> **RECORDS PROVIDED**
══════════
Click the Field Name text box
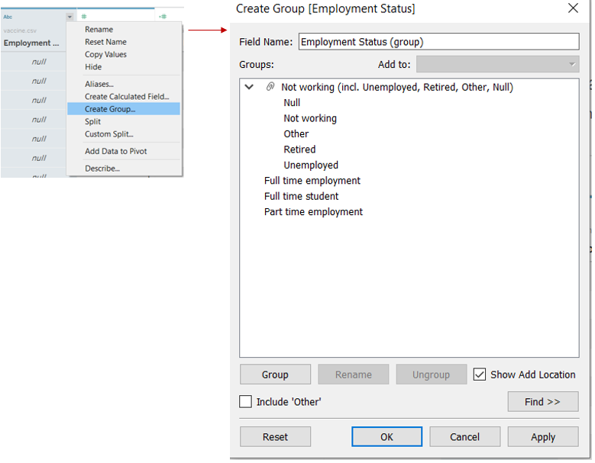Screen dimensions: 595x463 coord(438,43)
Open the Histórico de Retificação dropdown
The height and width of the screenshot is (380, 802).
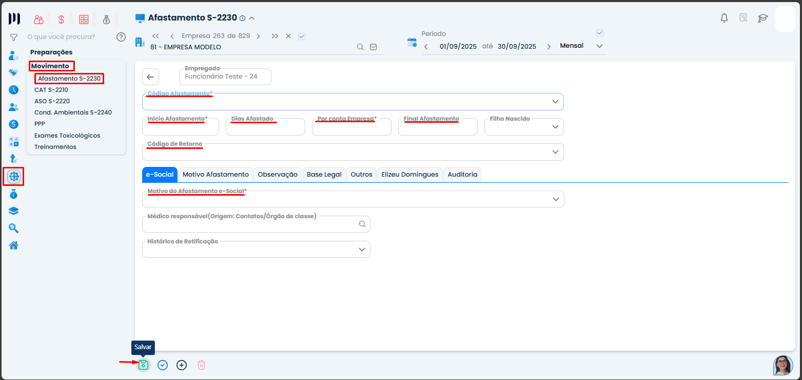(x=362, y=250)
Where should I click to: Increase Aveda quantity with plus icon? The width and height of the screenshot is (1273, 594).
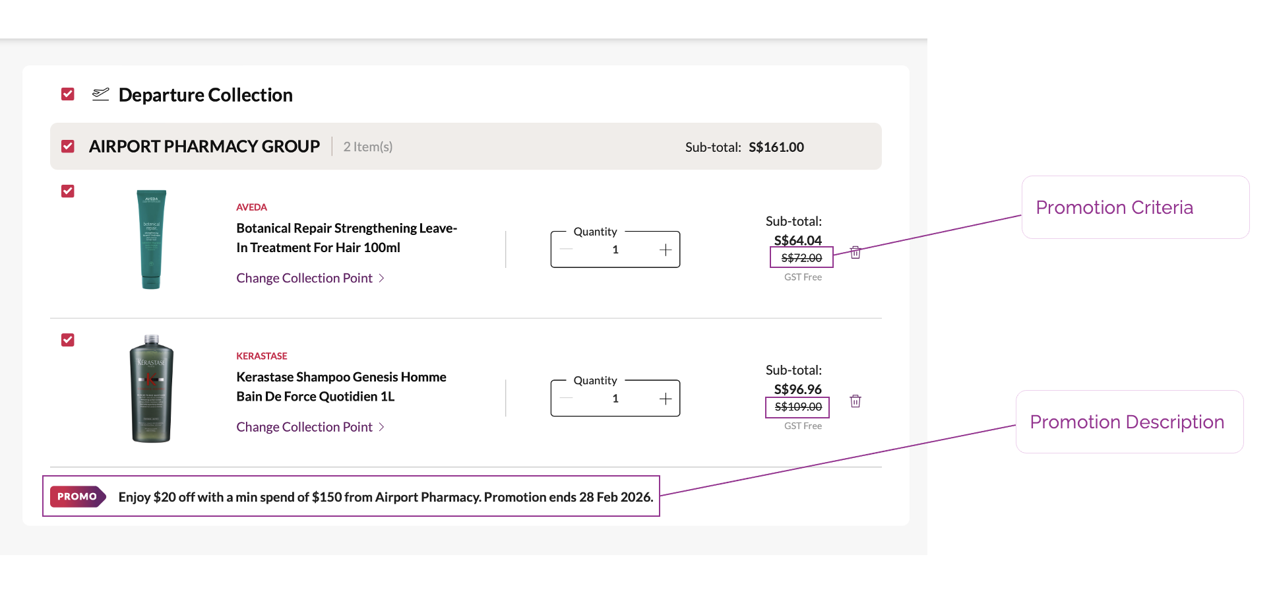pos(666,250)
══════════
> **EXERCISE REQUIREMENTS**
Pictures are to be omitted from the copy, and only the lines from the one containing "Open the Histórico de Retificação dropdown" through the final line of the listing above are to be written out exactly.

> **RESULT**
Open the Histórico de Retificação dropdown
The height and width of the screenshot is (380, 802).
(x=362, y=250)
Where should I click to: Increase Aveda quantity with plus icon? The width and height of the screenshot is (1273, 594).
pos(666,250)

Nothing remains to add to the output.